Assim como Doisneau, Boubat, Willy Ronis e Izis, Sabine Weiss imortalizou a vida simples do povo, sem ostentação e sem arrogância.

"Nunca pensei que estivesse fazendo fotografia humanista. Uma boa foto deve comover, estar bem composta e despojada", disse ela ao jornal La Croix.

Ganhadora do prêmio de fotografia Women in Motion de 2020, Sabine Weiss protagonizou mais de 160 exposições ao redor do mundo.

Nascida como Weber em 23 de julho de 1924, em Saint-Gingolph, às margens do lago de Genebra, Sabine Weiss comprou sua primeira câmera, aos 12 anos, com o dinheiro de sua mesada. Aprendeu o ofício aos 16, em um famoso estúdio de Genebra. Chegou a Paris em 1946 e começou a trabalhar para o fotógrafo de moda Willy Maywald.

Pioneira da fotografia do Pós-Guerra, de formação eclética e uma amante tanto das cores quanto do preto e branco, viu sua carreira decolar na Paris dos anos 1950.

- "Artesã da fotografia" -

“Desde o início tive que viver da fotografia, não era algo artístico”, disse Weiss à AFP em entrevista em 2014. “Era uma profissão, eu era uma artesã da fotografia”, destacou.

No ano de seu casamento, 1950, abriu seu estúdio no 16º distrito. No mesmo período, Doisneau apresentou-a à revista Vogue e à agência Rapho (hoje Gamma-Rapho). Ela então começou a frequentar os círculos artísticos da época, retratando Stravinsky, Britten, Dubuffet, Léger, ou Giacometti.

Trabalhou para revistas renomadas como Newsweek, Time, Life, Esquire e Paris-Match, e foi bem-sucedida nos mais diverso tipos de registro: da reportagem (viajou muito), à publicidade e à moda, passando pelo entretenimento e pela arquitetura.

De personalidade discreta e menos conhecida do grande público que outros fotógrafos de sua geração, essa mulher efervescente de pouco mais de um metro e meio afirmava nunca ter sofrido "discriminação" de gênero.

"Eu detectei nela não apenas compaixão, mas também uma ternura e doçura que os homens não tinham", disse o fotógrafo e documentarista francês Raymond Depardon à AFP nesta quarta-feira.
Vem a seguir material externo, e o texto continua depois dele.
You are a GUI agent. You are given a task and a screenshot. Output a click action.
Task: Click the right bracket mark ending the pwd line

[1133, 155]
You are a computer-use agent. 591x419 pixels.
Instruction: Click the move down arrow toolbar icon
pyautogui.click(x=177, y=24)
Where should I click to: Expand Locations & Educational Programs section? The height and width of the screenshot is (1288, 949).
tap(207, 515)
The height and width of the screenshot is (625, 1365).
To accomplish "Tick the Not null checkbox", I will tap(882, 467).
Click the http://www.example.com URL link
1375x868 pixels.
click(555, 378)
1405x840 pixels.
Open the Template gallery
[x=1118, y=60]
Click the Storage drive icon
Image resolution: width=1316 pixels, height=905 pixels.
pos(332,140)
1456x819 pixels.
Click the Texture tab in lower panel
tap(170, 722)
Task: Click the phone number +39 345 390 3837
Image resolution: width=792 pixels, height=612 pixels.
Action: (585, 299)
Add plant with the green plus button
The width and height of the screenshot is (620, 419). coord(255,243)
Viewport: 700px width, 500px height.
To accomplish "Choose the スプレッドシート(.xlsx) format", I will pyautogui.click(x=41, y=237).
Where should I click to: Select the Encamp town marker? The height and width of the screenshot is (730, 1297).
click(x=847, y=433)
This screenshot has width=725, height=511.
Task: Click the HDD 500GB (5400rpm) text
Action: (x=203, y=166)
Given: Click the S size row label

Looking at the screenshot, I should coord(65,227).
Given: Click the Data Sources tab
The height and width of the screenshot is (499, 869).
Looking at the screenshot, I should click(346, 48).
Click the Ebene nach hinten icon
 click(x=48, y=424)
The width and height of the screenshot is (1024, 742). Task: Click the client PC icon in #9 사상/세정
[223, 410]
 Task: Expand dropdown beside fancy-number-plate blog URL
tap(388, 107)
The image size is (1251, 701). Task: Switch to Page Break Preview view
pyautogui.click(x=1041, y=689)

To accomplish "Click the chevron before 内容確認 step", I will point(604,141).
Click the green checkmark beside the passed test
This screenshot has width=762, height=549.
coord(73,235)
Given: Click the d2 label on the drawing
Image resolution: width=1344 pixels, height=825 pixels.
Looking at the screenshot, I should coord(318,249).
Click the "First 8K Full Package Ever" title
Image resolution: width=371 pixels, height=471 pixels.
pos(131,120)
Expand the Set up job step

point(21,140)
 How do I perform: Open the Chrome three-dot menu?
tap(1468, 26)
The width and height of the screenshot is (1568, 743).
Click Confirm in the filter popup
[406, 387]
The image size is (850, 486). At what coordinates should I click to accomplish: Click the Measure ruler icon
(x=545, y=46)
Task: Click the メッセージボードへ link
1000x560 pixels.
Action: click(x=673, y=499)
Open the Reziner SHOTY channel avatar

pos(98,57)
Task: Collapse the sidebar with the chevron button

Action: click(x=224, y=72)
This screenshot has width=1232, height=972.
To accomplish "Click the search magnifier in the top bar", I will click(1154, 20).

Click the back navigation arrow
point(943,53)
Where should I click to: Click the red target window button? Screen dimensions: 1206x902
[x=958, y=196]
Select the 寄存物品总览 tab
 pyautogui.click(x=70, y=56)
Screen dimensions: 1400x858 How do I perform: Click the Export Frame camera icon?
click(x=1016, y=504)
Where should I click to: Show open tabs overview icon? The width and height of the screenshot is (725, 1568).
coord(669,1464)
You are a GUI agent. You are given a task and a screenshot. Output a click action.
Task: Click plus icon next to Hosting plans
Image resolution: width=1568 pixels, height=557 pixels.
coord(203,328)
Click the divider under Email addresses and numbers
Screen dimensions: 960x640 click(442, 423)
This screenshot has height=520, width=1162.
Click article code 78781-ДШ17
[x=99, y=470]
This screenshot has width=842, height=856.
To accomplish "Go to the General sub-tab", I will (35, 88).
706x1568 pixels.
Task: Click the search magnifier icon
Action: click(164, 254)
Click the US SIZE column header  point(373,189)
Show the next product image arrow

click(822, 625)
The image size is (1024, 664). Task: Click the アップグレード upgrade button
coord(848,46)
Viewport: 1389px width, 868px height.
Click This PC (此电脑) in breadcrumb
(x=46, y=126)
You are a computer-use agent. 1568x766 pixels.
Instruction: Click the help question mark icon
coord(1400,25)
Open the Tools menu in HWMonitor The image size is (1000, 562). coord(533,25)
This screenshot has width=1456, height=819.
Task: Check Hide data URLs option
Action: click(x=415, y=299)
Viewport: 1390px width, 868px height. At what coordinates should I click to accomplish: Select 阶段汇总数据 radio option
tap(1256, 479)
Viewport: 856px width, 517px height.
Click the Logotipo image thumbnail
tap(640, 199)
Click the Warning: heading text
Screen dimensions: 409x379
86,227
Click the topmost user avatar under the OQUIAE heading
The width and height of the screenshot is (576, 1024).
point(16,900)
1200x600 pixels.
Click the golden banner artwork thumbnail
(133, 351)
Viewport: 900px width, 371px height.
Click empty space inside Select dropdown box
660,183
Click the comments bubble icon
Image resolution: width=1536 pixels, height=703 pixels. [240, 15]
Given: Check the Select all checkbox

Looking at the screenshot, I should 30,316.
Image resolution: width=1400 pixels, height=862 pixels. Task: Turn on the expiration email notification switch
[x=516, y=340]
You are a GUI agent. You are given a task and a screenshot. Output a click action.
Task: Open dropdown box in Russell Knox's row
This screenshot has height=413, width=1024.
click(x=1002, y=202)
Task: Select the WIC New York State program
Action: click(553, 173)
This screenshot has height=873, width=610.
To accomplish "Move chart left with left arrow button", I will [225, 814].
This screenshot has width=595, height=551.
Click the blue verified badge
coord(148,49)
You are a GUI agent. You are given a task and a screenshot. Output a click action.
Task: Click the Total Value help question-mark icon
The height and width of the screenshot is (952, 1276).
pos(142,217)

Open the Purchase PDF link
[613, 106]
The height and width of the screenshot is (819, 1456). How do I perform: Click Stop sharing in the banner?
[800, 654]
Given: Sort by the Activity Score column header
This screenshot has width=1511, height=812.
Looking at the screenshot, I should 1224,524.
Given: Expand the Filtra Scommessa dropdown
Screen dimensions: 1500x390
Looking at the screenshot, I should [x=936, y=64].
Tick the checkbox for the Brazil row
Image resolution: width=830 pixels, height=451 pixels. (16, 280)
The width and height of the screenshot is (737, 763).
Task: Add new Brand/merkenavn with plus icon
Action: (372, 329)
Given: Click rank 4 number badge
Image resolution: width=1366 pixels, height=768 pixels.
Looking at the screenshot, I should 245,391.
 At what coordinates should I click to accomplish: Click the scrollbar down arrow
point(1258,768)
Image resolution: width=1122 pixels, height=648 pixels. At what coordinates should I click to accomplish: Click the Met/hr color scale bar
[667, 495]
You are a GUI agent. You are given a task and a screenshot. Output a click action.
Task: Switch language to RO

- De necrotérios a fotos de moda -

Acima de tudo, Weiss percorreu, incansável, a capital francesa, às vezes com o marido, o pintor americano Hugh Weiss, muitas vezes à noite, para congelar momentos fugazes: trabalhadores em ação, beijos furtivos, idas e vindas no metrô... Com sua câmera, afirmava ela, gostava de capturar a garotada, mendigos, ou sorrisos, com os quais ia cruzando nas ruas.

"Na fotografia, fiz de tudo", declarou à AFP, em uma entrevista em 2020.

“Naquela época, a capital, à noite, ficava coberta por um lindo nevoeiro”, lembrou.

"Fui a necrotérios, fábricas, fotografei gente rica, tirei fotos de moda (...) Mas o que fica são apenas as fotos que tirei apenas para mim, sobre a caminhada", completou.

Prolífica e generosa, em 2017, legou cerca de 200.000 negativos e 7.000 folhas de contato para o Museu do Eliseu, em Lausanne. "Não sei quantas fotos tirei", disse à AFP em 2014, "de qualquer modo, isso não significa muito".

Conhecida por sua habilidade com a fotografia em preto e branco, Weiss deu as boas-vindas ao advento das câmeras digitais, mas não à selfie.

“As pessoas não fotografam mais o mundo ao seu redor, elas se fotografam”, explicou à AFP.

"Diga às pessoas para tirarem fotos ... de seus arredores. Diga isso a elas", insistiu.